About the map
As part of our annual St Helena’s Day celebrations, we hosted a live facebook show this year (2021) where we made history by launching the first ever Global Saint Community Map. The response from Saint and their descendants around the world was overwhelming. Hundreds added their location, shared posts across social media and encouraged their families and friends to add their locations to the list as well.
The aim of the map is to show where our little Saint family of 4,000 people have spread to around the world. It has been hypothesized that the global Saint community might be as many as 5 or 6 times larger than just the people living on St Helena Island. During the live show we learned about Saints living in 35 countries, that number is now grown to 42 countries after the show.
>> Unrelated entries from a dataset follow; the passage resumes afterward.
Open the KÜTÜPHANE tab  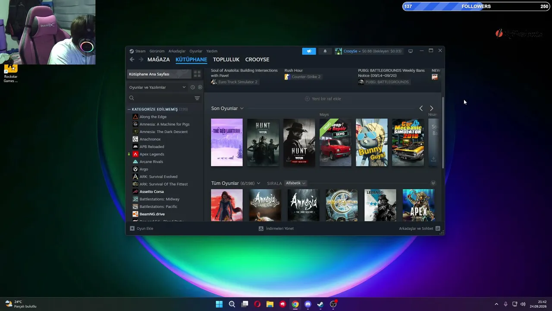[191, 60]

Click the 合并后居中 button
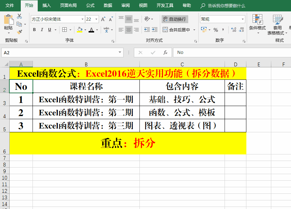pos(176,30)
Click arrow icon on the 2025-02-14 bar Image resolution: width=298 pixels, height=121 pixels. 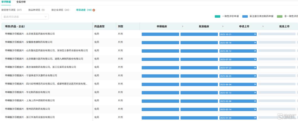(255, 109)
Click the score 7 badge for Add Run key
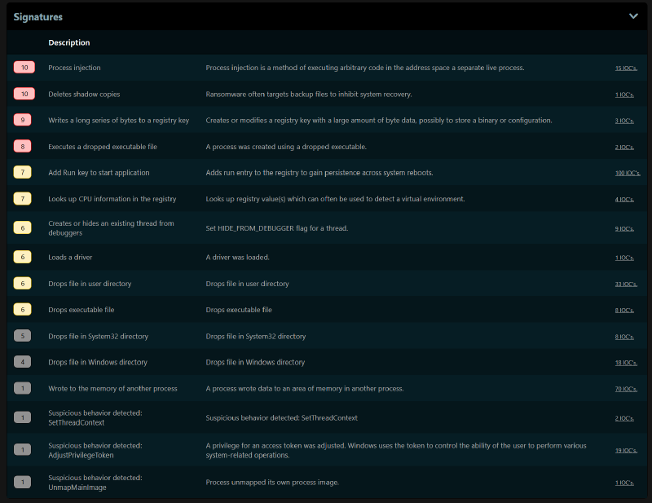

With Saints living on 6 continents.
The final list of countries we mapped from the live show include St Helena,
Ascension Island (yes, we’re counting it separate),
Falkland Islands,
Chile,
Costa Rica,
, Canada,
United States,
South Africa,
Zimbabwe,
Ghana,
England,
Scotland,
Wales,
Ireland,
Isle of Man,
France,
Belgium,
Luxembourg,
Germany,
Spain,
Portugal,
Italy,
Malta,
Greece,
Bulgaria,
Sweden,
United Arab Emirates,
Oman,
Afghanistan,
India,
China,
Singapore,
Philippines,
Australia,
New Zealand and 🏴 Tasmania.
Since the show we’ve added 🇯🇵 Japan, 🇭🇺 Hungary, 🇲🇿 Mozambique, 🇬🇮 Gibraltar, 🇯🇪 Jersey, and 🇳🇴 Norway. We encourage any Saint or their descendants to get in touch to add their location.
Interestingly they found the highest located Saint in the world lives in Norway. The lowest lives in Chile. The most westerly lives in Victoria, Canada and the most easterly living on the South Island of New Zealand. Not surprisingly most St Helenian’s from the Island live in the UK including Wales, Scotland, Ireland. The furthest any Saint was living from the island was 15,798km away in Japan. With 2 Saints living there.
We were so inspired and humbled by the sheer number of people who reached out to be included as part of the Saint Family. People really took ownership of the idea of being part of a global saint family. Their enthusiasm and support for the project has been incredible.